Last year's job market tough nut to crack (China Daily) Updated: 2005-01-04 08:41
Secretaries topped the charts for the most hotly contested job, while
landscape engineers had the easiest time of it finding their career goals, a
2004 Chinese job market survey says.
With an average 237 applicants bidding for a single post, secretaries have
surpassed accountants and sales managers as the most competitive vocation during
the past year, according to a survey of the leading recruitment website
www.zhaopin.com based on its yearly statistics.
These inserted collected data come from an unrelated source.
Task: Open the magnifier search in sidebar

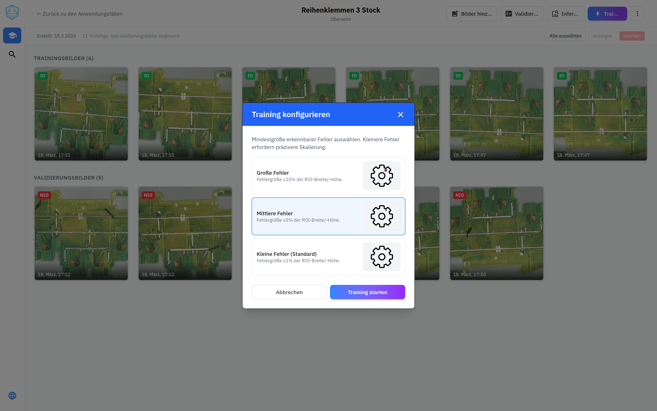Action: click(x=12, y=54)
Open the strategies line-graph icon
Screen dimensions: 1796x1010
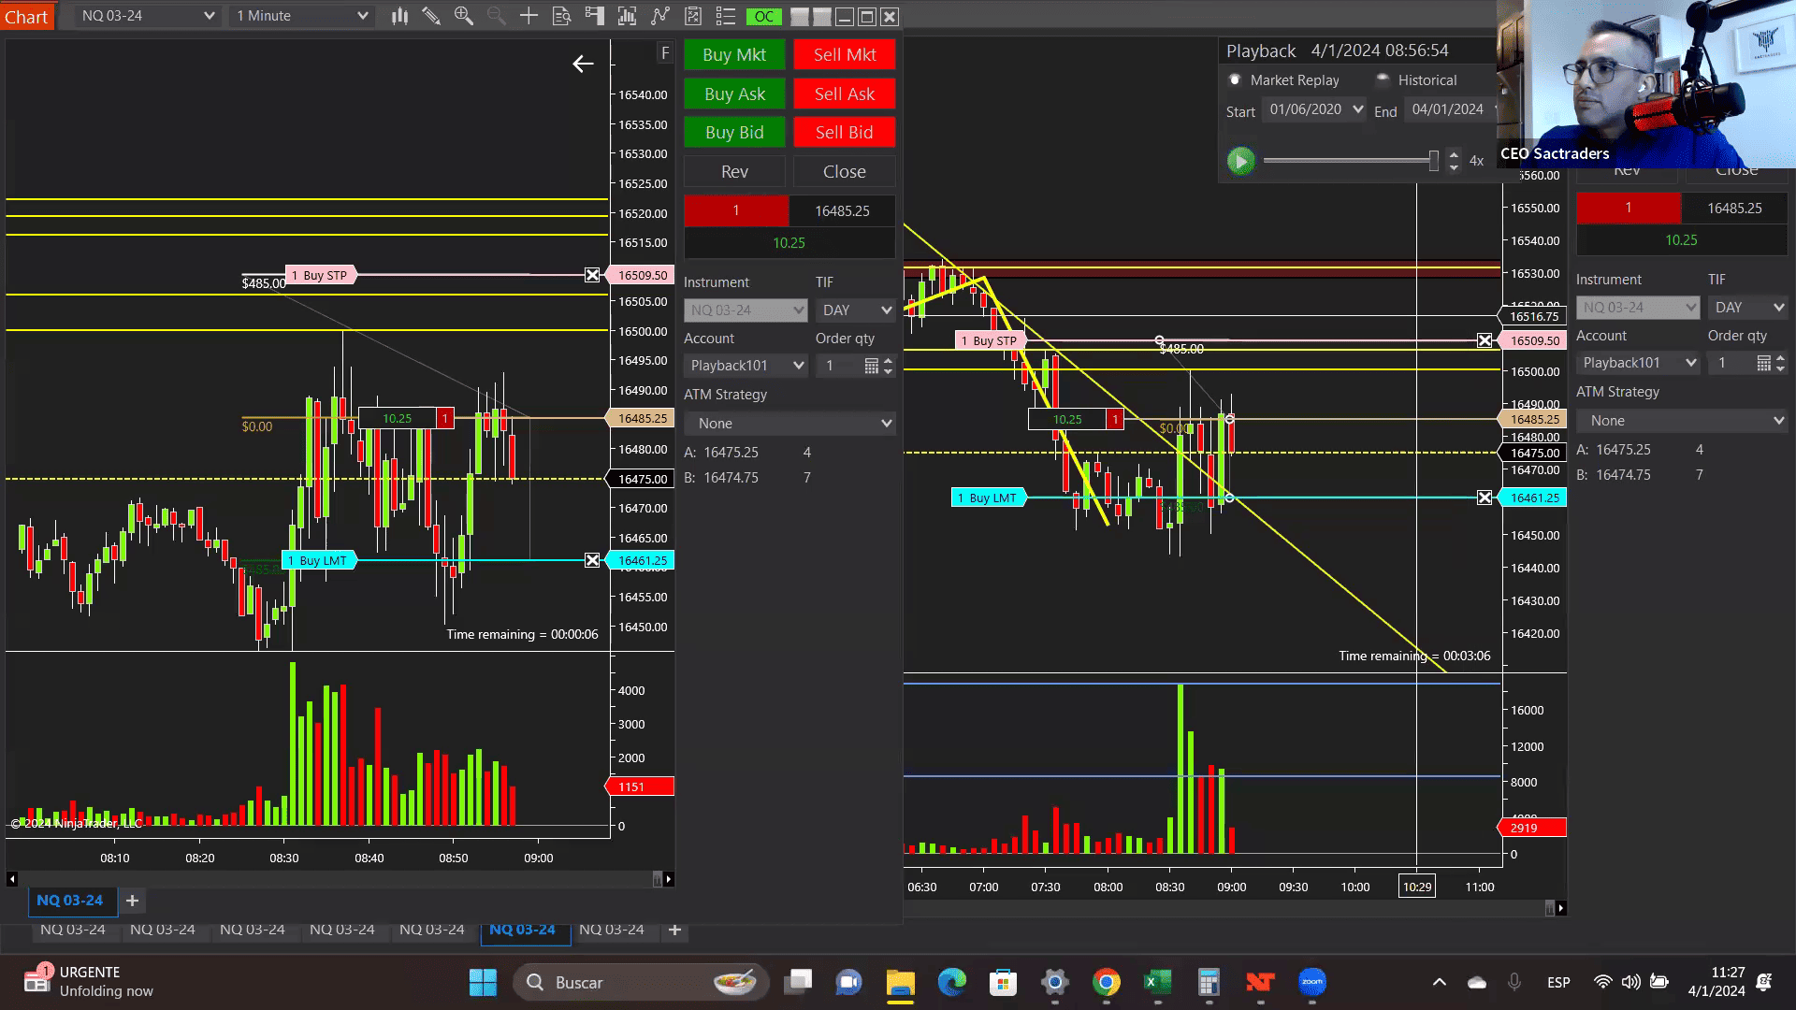pyautogui.click(x=660, y=16)
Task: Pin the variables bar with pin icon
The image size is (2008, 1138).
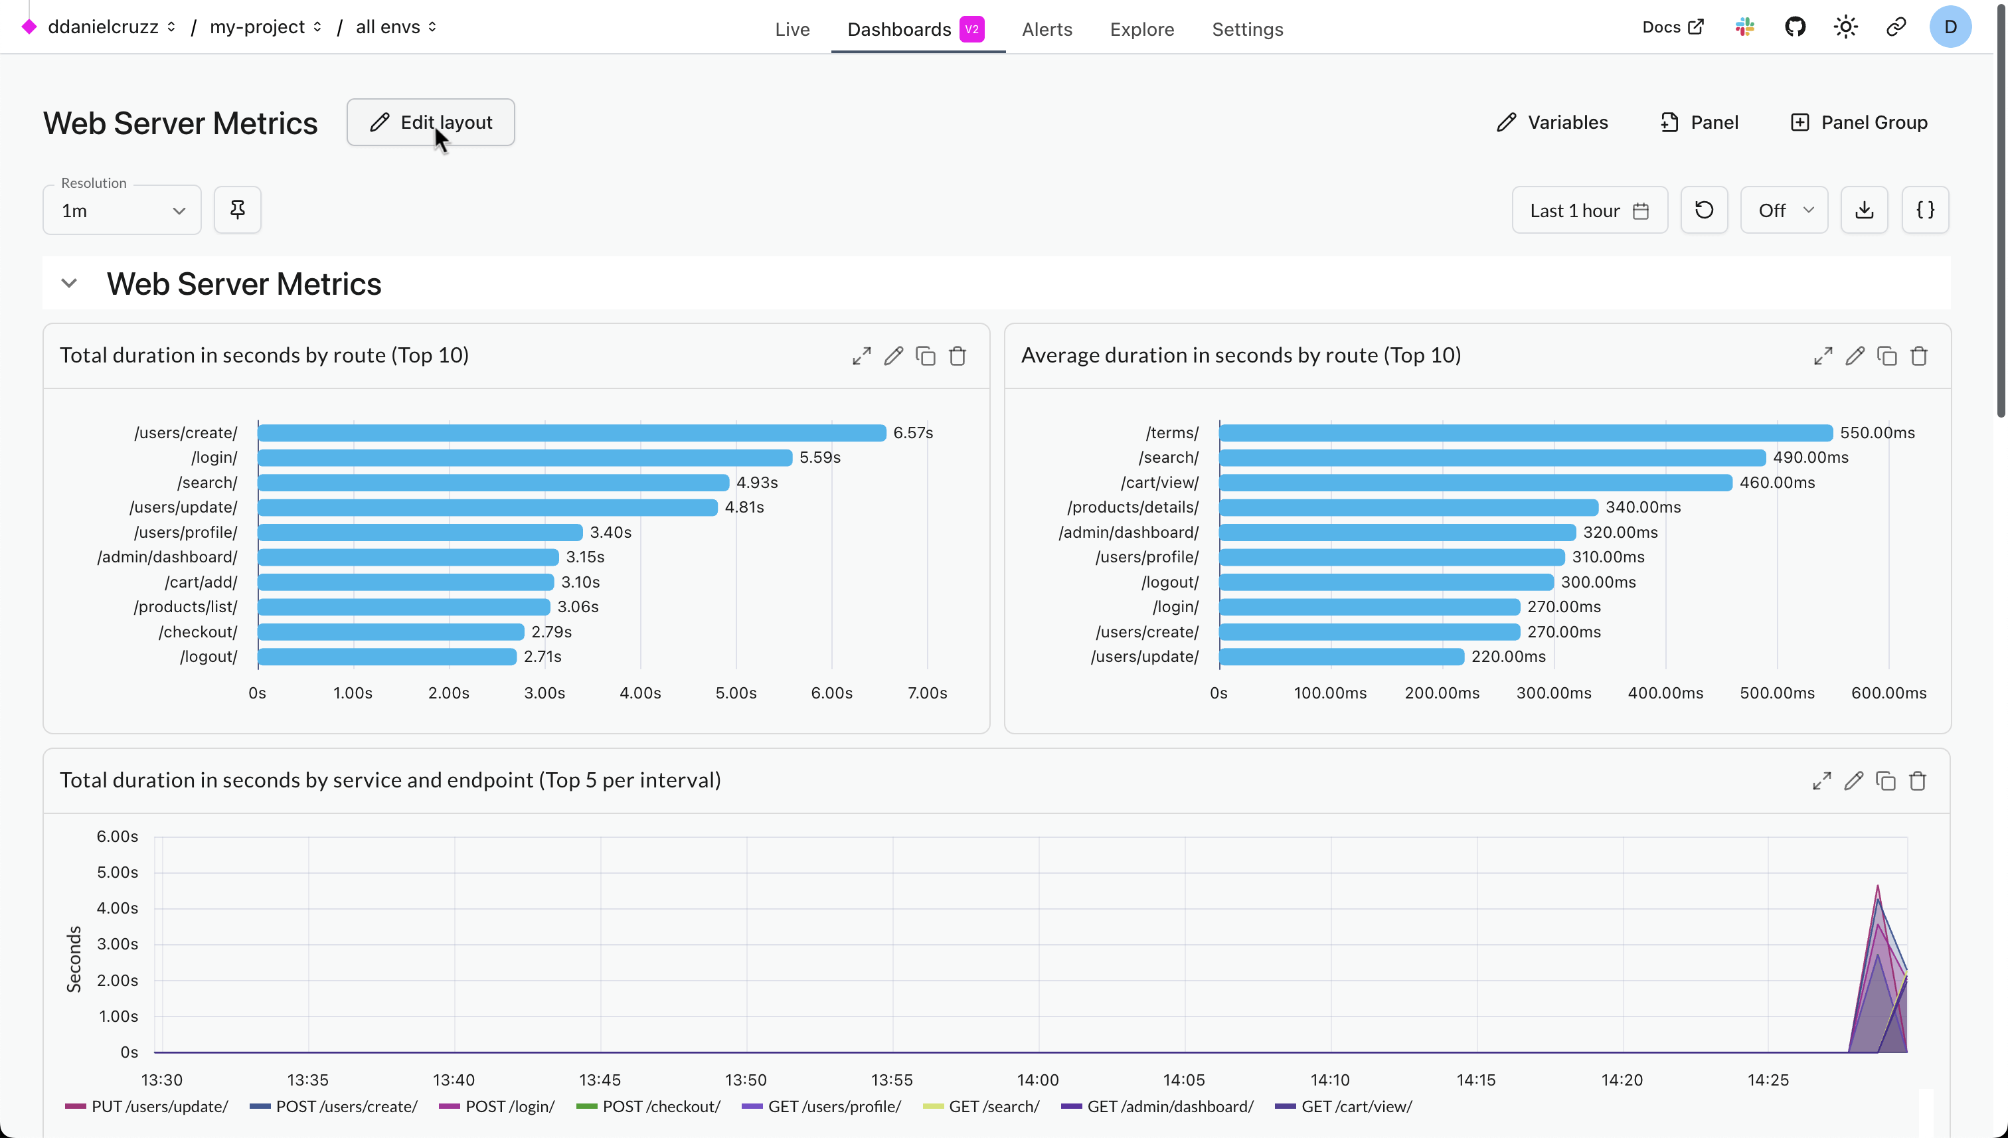Action: tap(238, 210)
The competition was so fierce that more and more
employers expected secretaries to assume greater responsibilities and discretion
in office management rather than simply preparing meeting papers, the survey
indicated.
 Students apply for
jobs at a job fair in Xi'an, Northwest China's Shaanxi Province,
displaying 8,000 vacancies from companies across the country, November 14,
2004. [newsphoto] |
It turns out almost all employers advertising at www.zhaopin.com required
secretary candidates to have some journalism, economics or finance credentials,
in addition to a good command of English.
Landscape engineers were much luckier, thanks to the booming real estate
industry that yielded abundant opportunities for the relatively scarce
profession. One landscaping job offered saw just 36 applicants in 2004, the
least competitive of all the professional jobs surveyed by the recruitment
website.
Generally speaking, the 2004 job market remained tense with demand and supply
growing at the same time.
For example, the number of ads seeking electronic and mechanical engineers
via www.zhaopin.com reached 111,780 in 2004, up 57 per cent year-on-year. But
each applicant still had to compete with 70 or so peers given the huge number of
job-seekers. The case was similar with other main job-producing industries, such
as the computer sector and telecommunications.
The intensive competition has made employees more cautious about changing
jobs. Only 10 per cent of the respondents to an online questionnaire by
www.zhaopin.com said they would opt for a new boss in 2005, compared with 16 per
cent to the same question a year ago.
The proportion of those who desire higher salaries in the same position has
risen from 9 per cent a year ago to 15 per cent at present, a sign that more
people are forgoing random job changes in favour of solid development at their
current work.
Nevertheless, the website survey shows that senior professionals still had a
clear upper hand in the fierce competition despite the cloudy employment
climate.
For example, ordinary graduates in accounting or finance now have a difficult
time since the industry saw an average 189 applicants vying for a single post in
2004. But those high-calibre financial professionals with an international
perspective are the real cream of the market. Some 62 foreign banks had opened
204 offices in the country by the end of October, and more cities in the
country's west and northeast will open RMB businesses to foreign banks as
scheduled in China's World Trade Organization accession protocol. There will be
many alluring job opportunities for senior financial professionals as that trend
continues.
The survey also discovered that higher education credentials can be helpful
when it comes to job-seeking. Statistics from the Ministry of Personnel indicate
that in the third quarter of 2004, the number of jobs for college graduates and
postgraduates increased by 3.9 per cent and 1.2 per cent respectively, whereas
that for people with lower than junior college credentials declined 5.1 per
cent.
About 2.8 million students graduated from college in 2004 nationwide.